The project has become a hot button issue within the Brooklyn community where homes and businesses are threatened with seizure under an eminent domain decree.

Current law dictates that eminent domain can be used to transfer land from one private owner to another for redevelopment as long as that redevelopment would provide a greater public use and spur economic growth within an area.

Opponents of Forest City Ratner’s project argue the developer was able to pick and choose the properties that needed to be condemned for the 22-acre site, and that the project will mainly benefit its investors, the New York Times reported.

Home and business owners occupying one edge of the Ratner development contend their multimillion-dollar properties don’t equate to urban blight, and that eminent domain should not be exercised for the project.

"If $2 million houses mean blight, what wouldn’t be blighted?" real estate agent Suzanne DeBrango told the New York Sun. She said what the area needs is "certainly not an arena," but a "respectful, contextual development."

However, U.S. District Court Judge Nicholas Garaufis wrote in his decision that the arguments of the project’s opponents were lacking.

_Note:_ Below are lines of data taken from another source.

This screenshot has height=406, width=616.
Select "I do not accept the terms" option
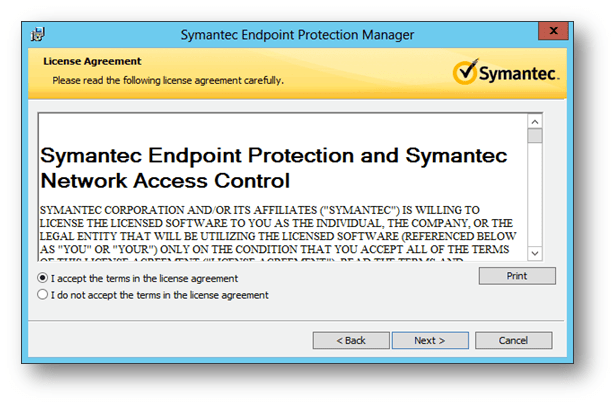click(x=42, y=295)
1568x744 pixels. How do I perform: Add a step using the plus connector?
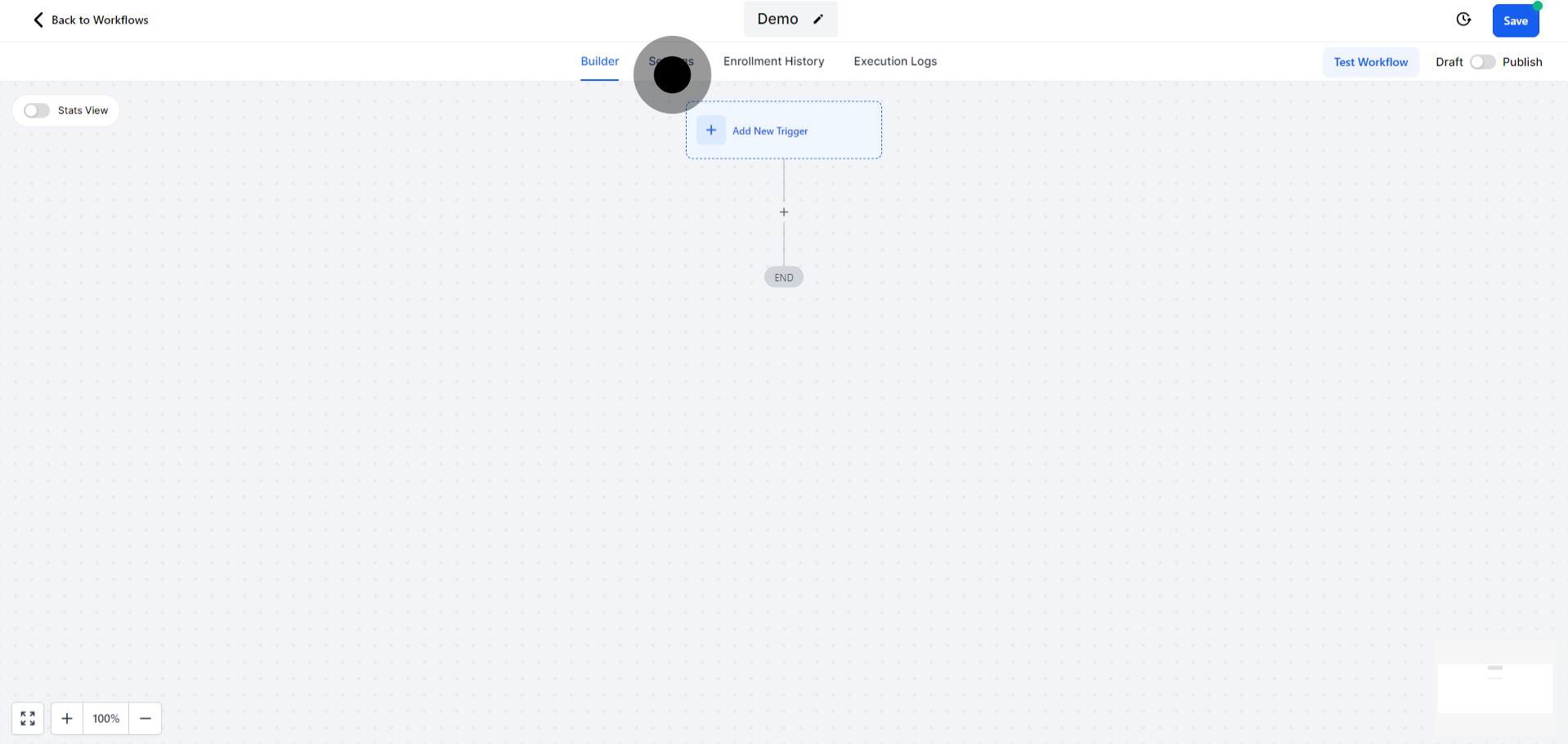pos(783,213)
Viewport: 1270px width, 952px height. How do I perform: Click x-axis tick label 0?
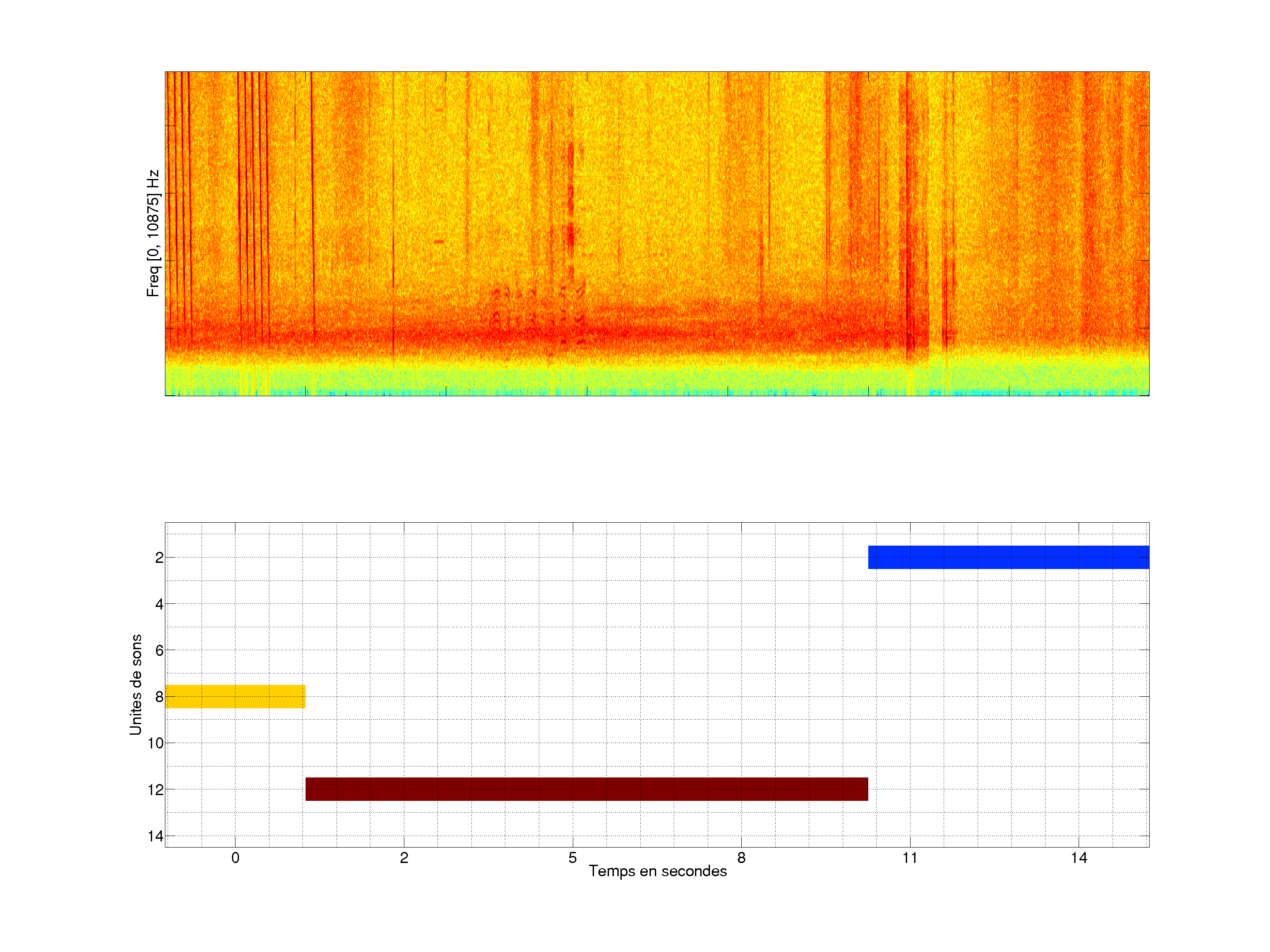(x=235, y=858)
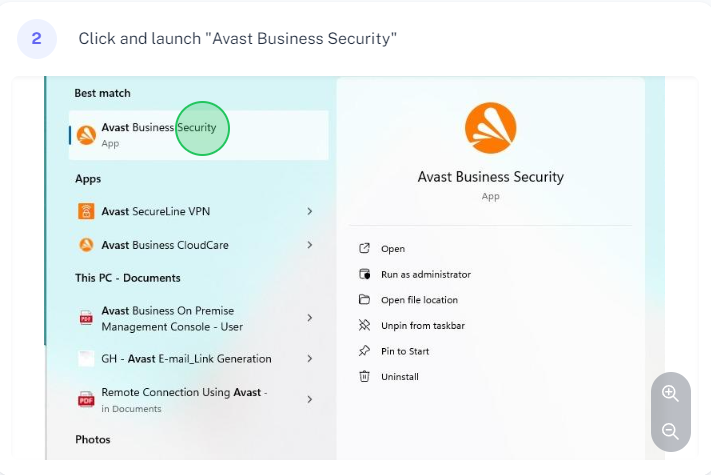
Task: Expand the Remote Connection Using Avast chevron
Action: click(310, 399)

"Because plaintiffs concede that the project will create large quantities of housing and office space, as well as a sports arena, in an area that is mostly blighted," he wrote, "plaintiffs’ allegations, if proven, would not permit a reasonable juror to conclude that ‘sole purpose’ of the project is to confer a private benefit."

Forest City Ratner CEO Bruce Ratner called the judgment "an important victory not only for Atlantic Yards but for Brooklyn as well."

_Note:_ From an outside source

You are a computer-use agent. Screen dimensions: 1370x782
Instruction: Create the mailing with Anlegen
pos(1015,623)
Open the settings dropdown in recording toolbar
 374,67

"This decision means we are one step closer to creating over 2,200 units of affordable housing, thousands of construction and office jobs and bringing the Nets to Brooklyn," said Ratner, who is the principal owner of the NBA’s New Jersey Nets.
The Frank Gehry-designed, 18,000-capacity Barclays Center arena is expected to open near the end of the decade.

But developers will face other legal battles including a suit challenging the project’s environmental impact report, as well as an appeal by the Brooklyn home and business owners, before construction can get under way.

"We will continue to pursue every single legal option available to the plaintiffs, wherever they lead us, to stop what we believe is a private taking in violation of the U.S. Constitution," Candace Carponter, a lawyer for the plaintiffs, told the Times.